• _Work instruction_:
Copy exactly the lines from the line holding "This screenshot has height=774, width=1568." through the end of the material, and no others; pictures stay out.

►

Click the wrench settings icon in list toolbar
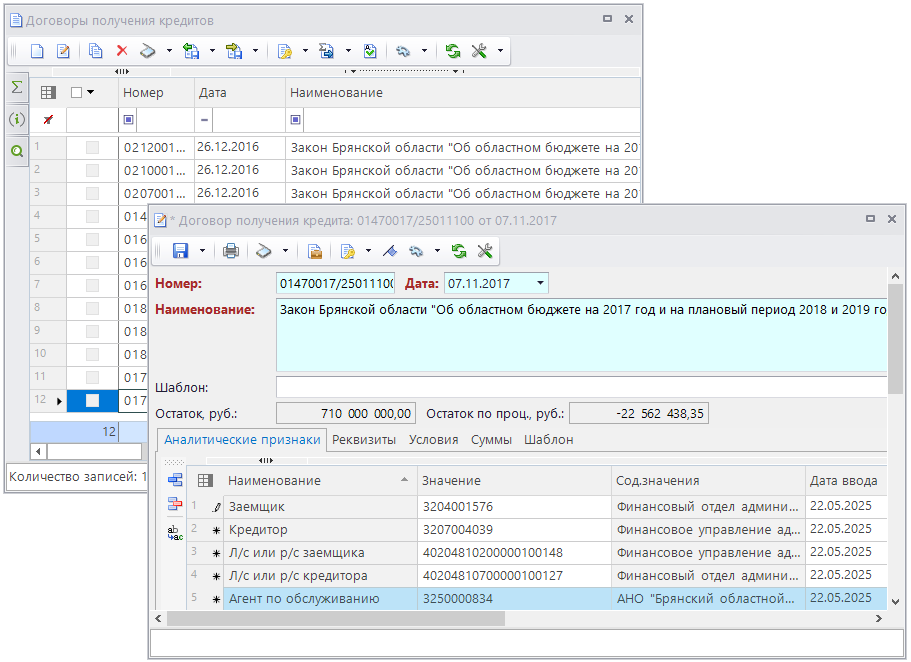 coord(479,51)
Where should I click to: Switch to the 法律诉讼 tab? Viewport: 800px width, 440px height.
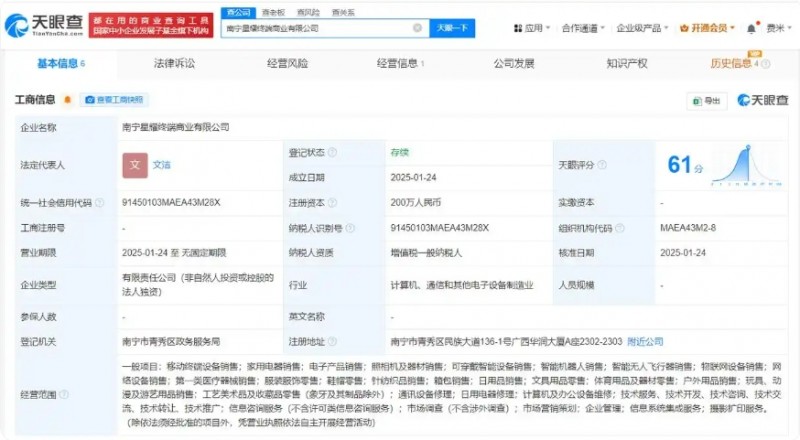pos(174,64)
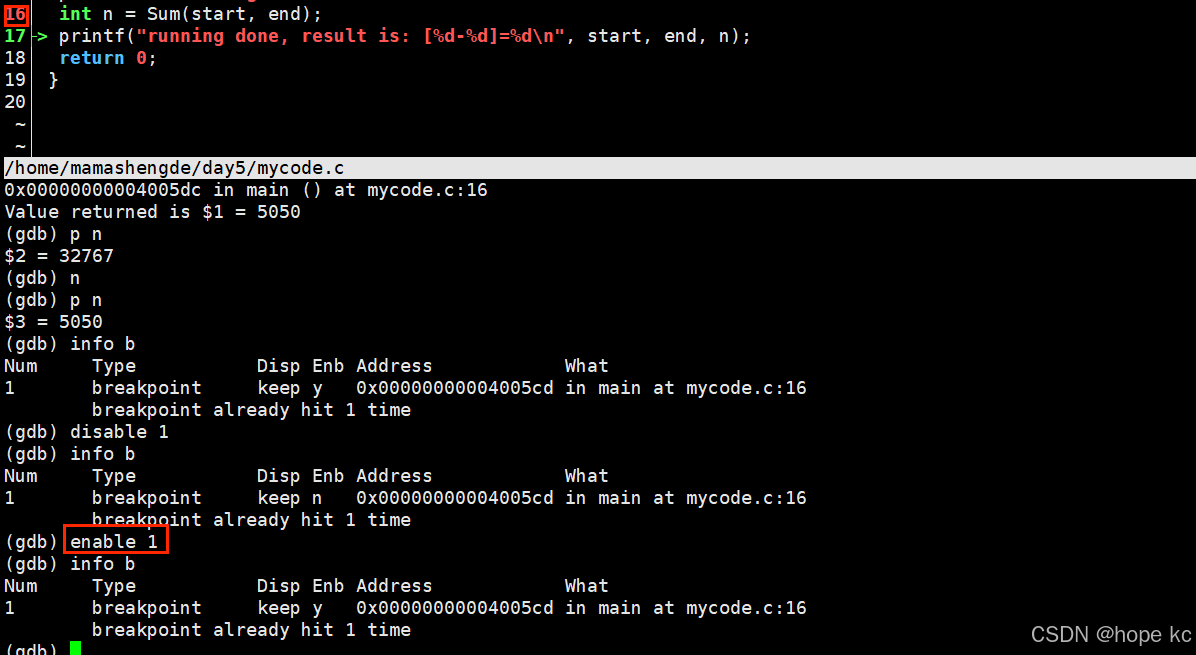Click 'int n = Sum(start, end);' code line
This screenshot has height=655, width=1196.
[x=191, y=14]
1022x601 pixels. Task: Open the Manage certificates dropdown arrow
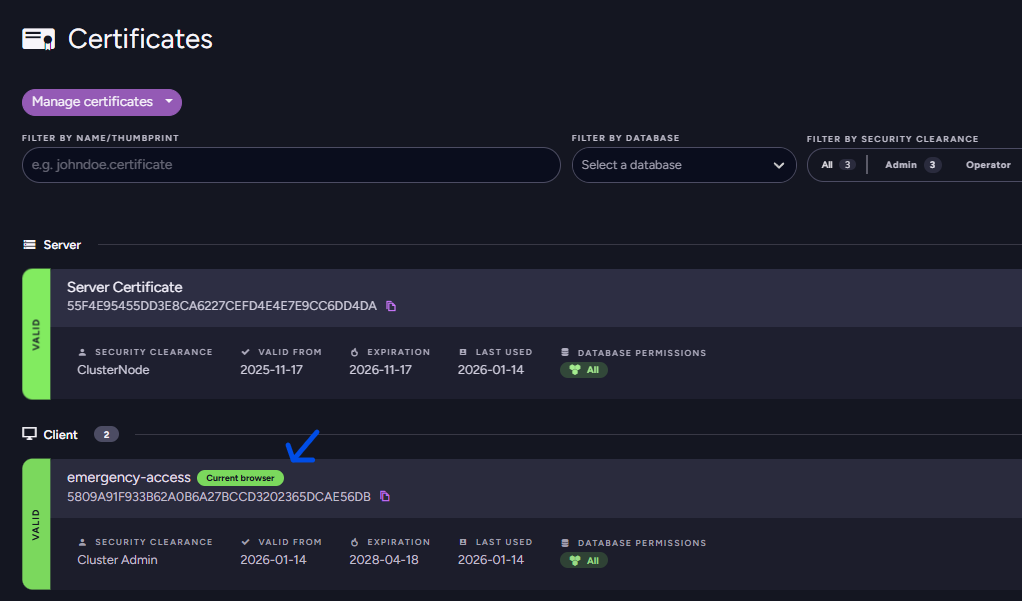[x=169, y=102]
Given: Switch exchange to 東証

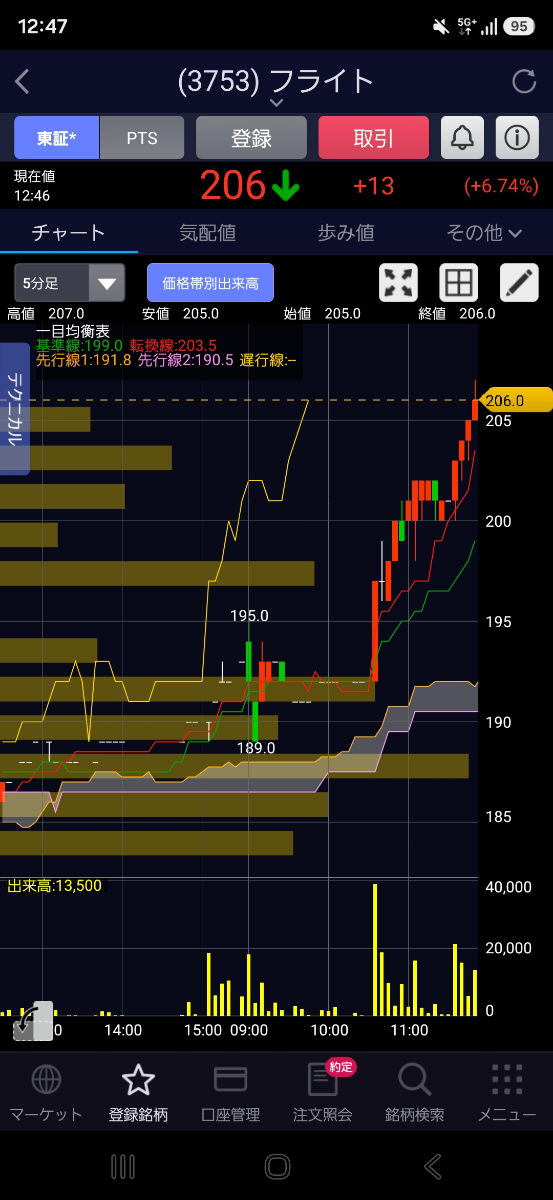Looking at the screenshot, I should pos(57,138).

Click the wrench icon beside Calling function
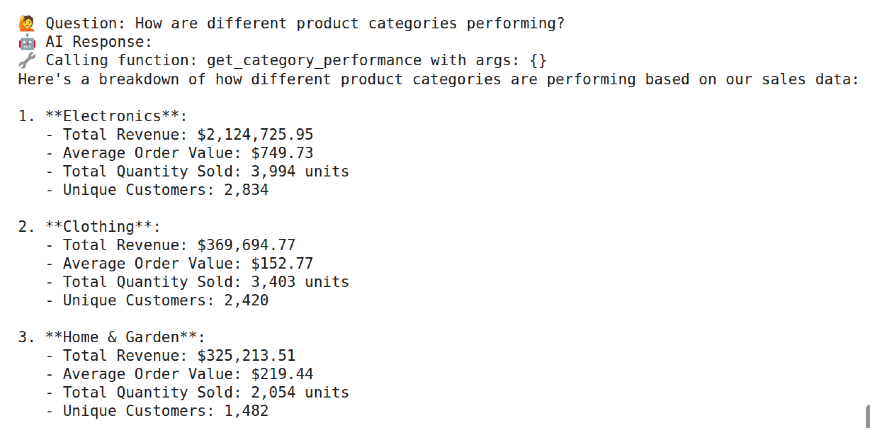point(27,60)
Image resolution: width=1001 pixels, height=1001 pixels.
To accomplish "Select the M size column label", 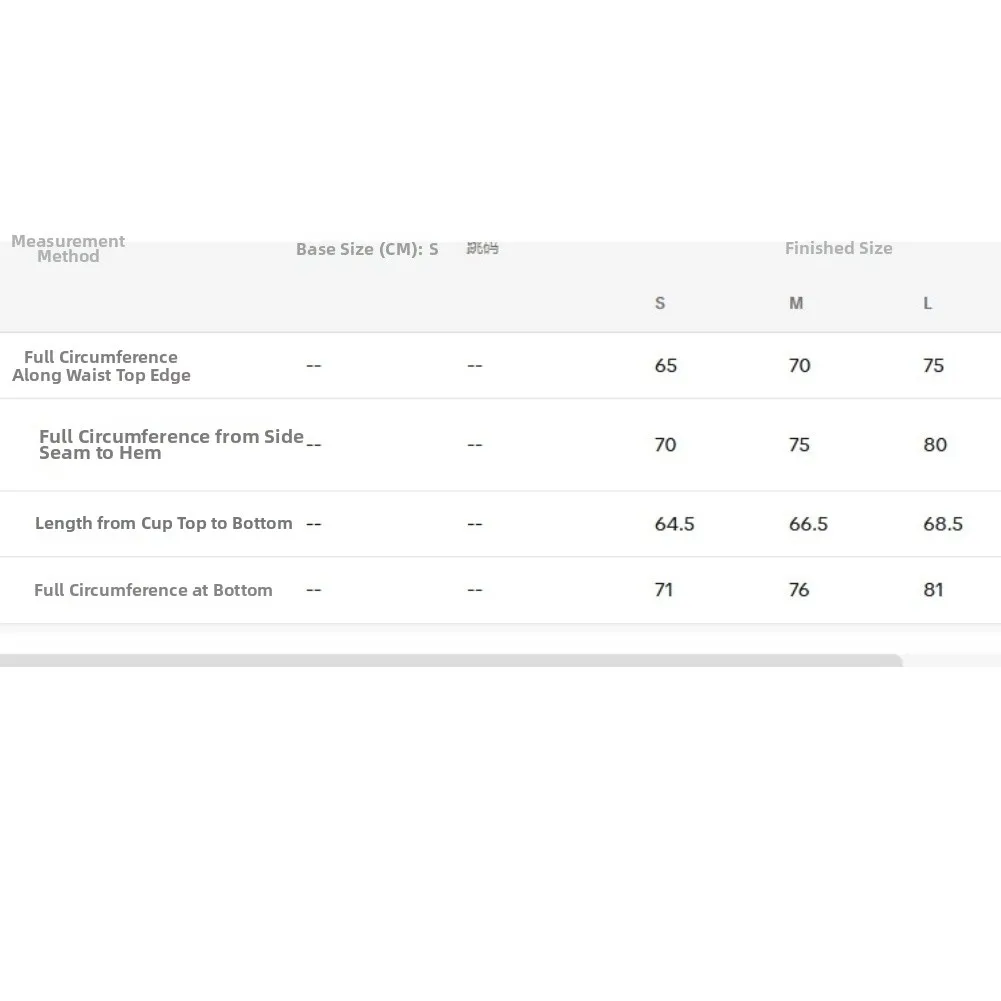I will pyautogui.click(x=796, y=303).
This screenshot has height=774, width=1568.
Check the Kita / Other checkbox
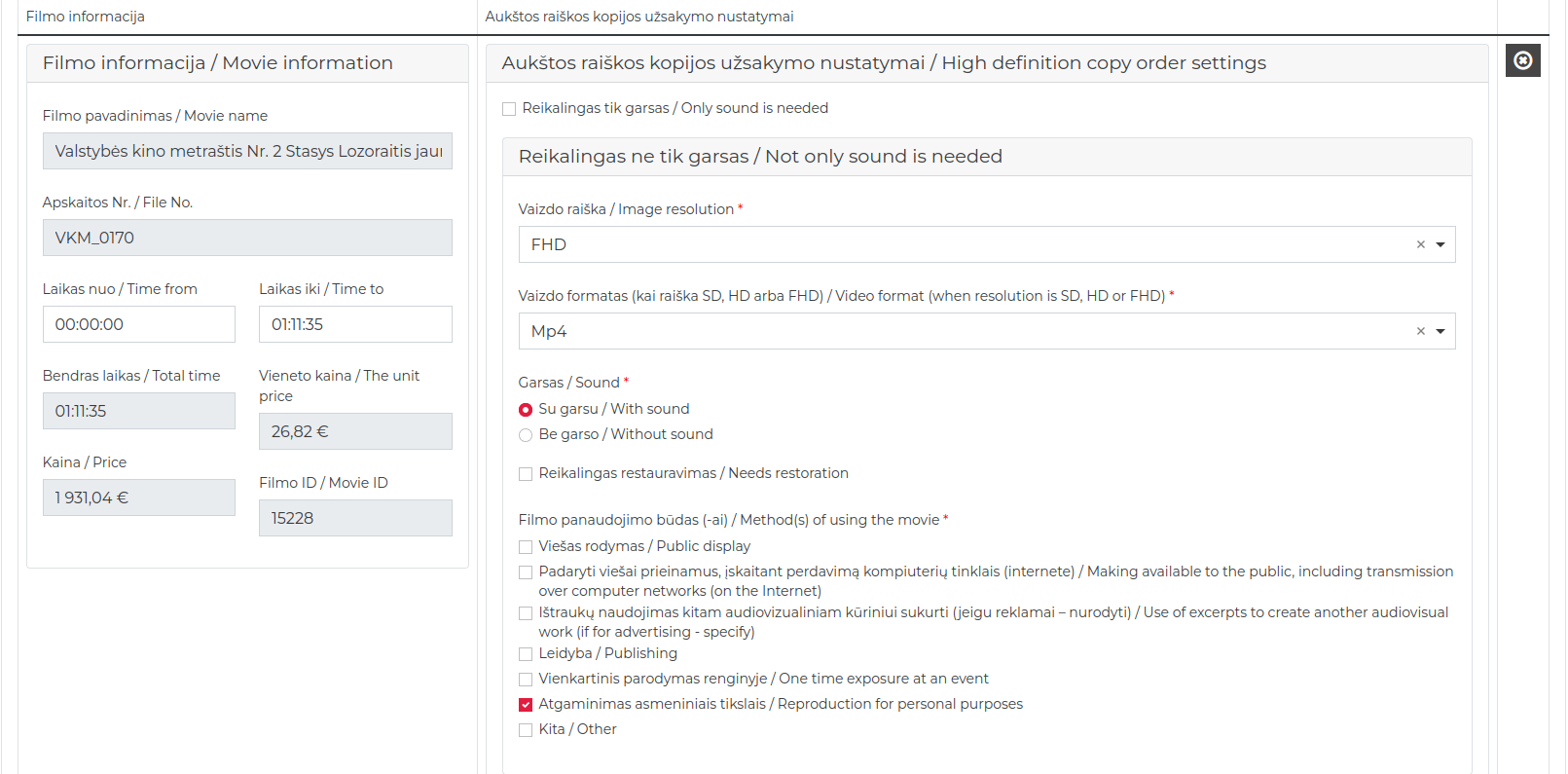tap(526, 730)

◄

• _Finished exercise_:
This screenshot has height=774, width=1568.
Check the Kita / Other checkbox
tap(526, 730)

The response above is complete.